TASK OBJECTIVE → Leave the pictures out and reproduce, exactly, the lines from the one with "Given: Sort by" through the end of the entries below.

EXERCISE DATA →
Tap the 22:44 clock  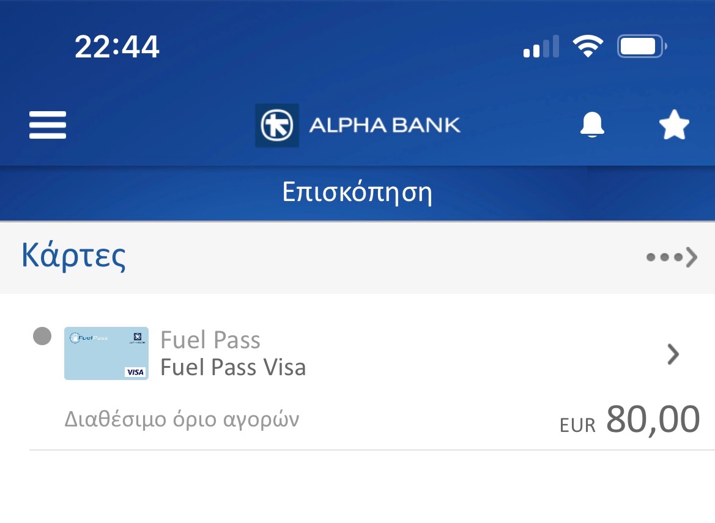point(117,46)
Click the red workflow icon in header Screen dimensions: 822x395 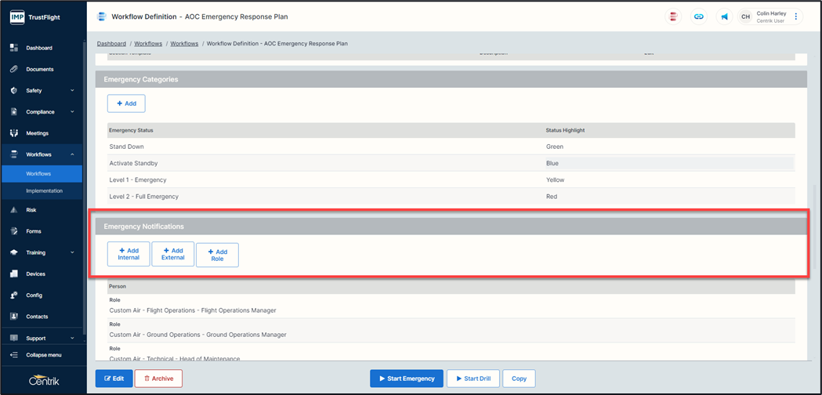coord(673,16)
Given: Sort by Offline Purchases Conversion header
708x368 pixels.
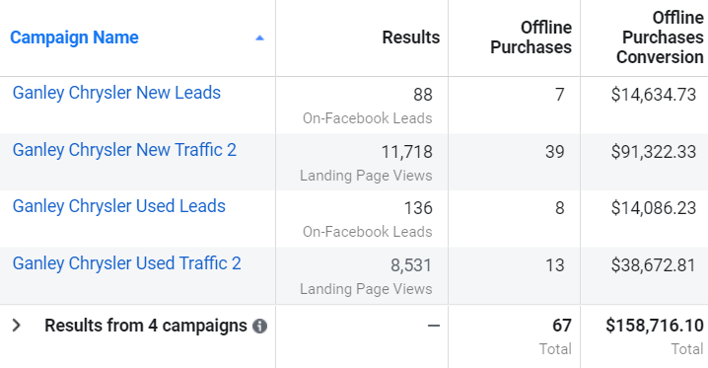Looking at the screenshot, I should [x=660, y=37].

EXERCISE RESULT →
Given: Sort by Offline Purchases Conversion header
708x368 pixels.
Looking at the screenshot, I should [x=660, y=37].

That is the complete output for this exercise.